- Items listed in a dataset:
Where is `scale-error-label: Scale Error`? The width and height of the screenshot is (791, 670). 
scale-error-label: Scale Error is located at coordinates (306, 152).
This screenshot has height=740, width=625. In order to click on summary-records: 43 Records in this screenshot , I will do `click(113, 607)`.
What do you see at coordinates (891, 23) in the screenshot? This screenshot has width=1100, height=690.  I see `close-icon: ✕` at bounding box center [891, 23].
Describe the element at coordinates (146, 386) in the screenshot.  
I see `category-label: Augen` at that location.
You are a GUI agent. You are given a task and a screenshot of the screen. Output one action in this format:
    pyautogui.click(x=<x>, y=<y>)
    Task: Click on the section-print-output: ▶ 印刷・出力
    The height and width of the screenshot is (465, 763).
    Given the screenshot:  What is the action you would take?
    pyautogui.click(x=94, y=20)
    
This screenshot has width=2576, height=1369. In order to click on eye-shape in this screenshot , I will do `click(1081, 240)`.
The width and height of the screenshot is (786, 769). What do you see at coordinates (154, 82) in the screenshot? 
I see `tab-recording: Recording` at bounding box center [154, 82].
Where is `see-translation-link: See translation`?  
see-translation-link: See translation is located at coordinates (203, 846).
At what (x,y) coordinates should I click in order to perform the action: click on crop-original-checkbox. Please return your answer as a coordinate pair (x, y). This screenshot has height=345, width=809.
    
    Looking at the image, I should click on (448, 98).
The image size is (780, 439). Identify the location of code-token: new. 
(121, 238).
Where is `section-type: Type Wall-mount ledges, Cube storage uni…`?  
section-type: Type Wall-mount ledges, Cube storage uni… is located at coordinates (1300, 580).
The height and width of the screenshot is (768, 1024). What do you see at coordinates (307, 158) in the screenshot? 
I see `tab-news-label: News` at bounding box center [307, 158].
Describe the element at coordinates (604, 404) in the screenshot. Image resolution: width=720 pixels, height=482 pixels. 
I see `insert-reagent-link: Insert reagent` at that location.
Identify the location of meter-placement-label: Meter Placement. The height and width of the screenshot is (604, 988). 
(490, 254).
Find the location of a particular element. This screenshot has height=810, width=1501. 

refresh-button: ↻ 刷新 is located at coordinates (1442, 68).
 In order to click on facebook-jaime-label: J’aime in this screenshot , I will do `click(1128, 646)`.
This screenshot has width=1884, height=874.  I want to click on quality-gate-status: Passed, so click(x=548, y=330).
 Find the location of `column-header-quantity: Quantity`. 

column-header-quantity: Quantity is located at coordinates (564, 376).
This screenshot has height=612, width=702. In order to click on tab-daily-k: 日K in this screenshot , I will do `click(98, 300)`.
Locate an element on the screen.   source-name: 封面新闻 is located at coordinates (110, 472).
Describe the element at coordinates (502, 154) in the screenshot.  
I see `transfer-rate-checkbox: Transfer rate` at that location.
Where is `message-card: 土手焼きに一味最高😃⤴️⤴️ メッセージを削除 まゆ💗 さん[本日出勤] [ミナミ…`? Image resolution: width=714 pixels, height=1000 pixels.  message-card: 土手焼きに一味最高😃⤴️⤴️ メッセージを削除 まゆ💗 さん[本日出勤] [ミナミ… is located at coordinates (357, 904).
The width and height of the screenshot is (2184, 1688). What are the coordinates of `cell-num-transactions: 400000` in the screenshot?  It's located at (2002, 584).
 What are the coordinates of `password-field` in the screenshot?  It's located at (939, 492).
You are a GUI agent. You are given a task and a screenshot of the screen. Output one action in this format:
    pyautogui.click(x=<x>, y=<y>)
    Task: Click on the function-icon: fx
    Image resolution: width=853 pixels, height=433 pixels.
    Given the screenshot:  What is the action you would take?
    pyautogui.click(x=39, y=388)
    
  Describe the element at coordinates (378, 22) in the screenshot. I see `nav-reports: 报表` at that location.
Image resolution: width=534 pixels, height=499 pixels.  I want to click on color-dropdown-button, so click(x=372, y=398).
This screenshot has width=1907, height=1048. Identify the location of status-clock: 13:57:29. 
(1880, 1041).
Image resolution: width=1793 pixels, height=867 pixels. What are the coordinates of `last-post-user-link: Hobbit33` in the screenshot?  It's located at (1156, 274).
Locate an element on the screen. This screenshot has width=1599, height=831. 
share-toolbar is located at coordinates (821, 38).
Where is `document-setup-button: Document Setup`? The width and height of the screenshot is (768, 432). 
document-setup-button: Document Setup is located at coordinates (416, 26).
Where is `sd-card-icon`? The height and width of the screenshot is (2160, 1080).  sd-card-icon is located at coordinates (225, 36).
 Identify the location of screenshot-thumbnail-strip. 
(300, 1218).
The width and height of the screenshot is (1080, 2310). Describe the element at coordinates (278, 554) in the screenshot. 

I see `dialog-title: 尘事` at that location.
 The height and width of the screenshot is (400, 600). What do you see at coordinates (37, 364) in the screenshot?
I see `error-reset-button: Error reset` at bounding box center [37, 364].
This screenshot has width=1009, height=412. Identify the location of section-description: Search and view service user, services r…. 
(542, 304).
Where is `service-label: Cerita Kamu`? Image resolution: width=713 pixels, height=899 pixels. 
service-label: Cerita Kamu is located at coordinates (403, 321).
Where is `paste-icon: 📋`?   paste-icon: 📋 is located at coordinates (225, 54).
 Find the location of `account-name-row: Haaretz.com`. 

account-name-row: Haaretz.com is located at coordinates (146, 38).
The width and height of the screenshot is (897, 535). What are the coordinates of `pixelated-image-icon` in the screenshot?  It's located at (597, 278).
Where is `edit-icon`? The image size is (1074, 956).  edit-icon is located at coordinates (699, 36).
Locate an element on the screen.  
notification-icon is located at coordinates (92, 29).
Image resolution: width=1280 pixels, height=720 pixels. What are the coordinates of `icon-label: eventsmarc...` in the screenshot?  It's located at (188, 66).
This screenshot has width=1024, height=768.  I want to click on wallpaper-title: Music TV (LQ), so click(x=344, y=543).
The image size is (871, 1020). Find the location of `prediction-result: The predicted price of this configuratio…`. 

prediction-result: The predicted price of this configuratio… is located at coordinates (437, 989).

- About this exercise:
Rewrite the data from the line containing "Identify the location of meter-placement-label: Meter" up to and including the line containing "column-header-quantity: Quantity is", exchanging every instance of "screenshot" for "capture" and leaving all else unchanged.

- Response to this exercise:
Identify the location of meter-placement-label: Meter Placement. The height and width of the capture is (604, 988). 
(490, 254).
Find the location of a particular element. This capture has height=810, width=1501. 

refresh-button: ↻ 刷新 is located at coordinates (1442, 68).
 In order to click on facebook-jaime-label: J’aime in this capture , I will do `click(1128, 646)`.
This capture has width=1884, height=874.  I want to click on quality-gate-status: Passed, so click(x=548, y=330).
 Find the location of `column-header-quantity: Quantity`. 

column-header-quantity: Quantity is located at coordinates (564, 376).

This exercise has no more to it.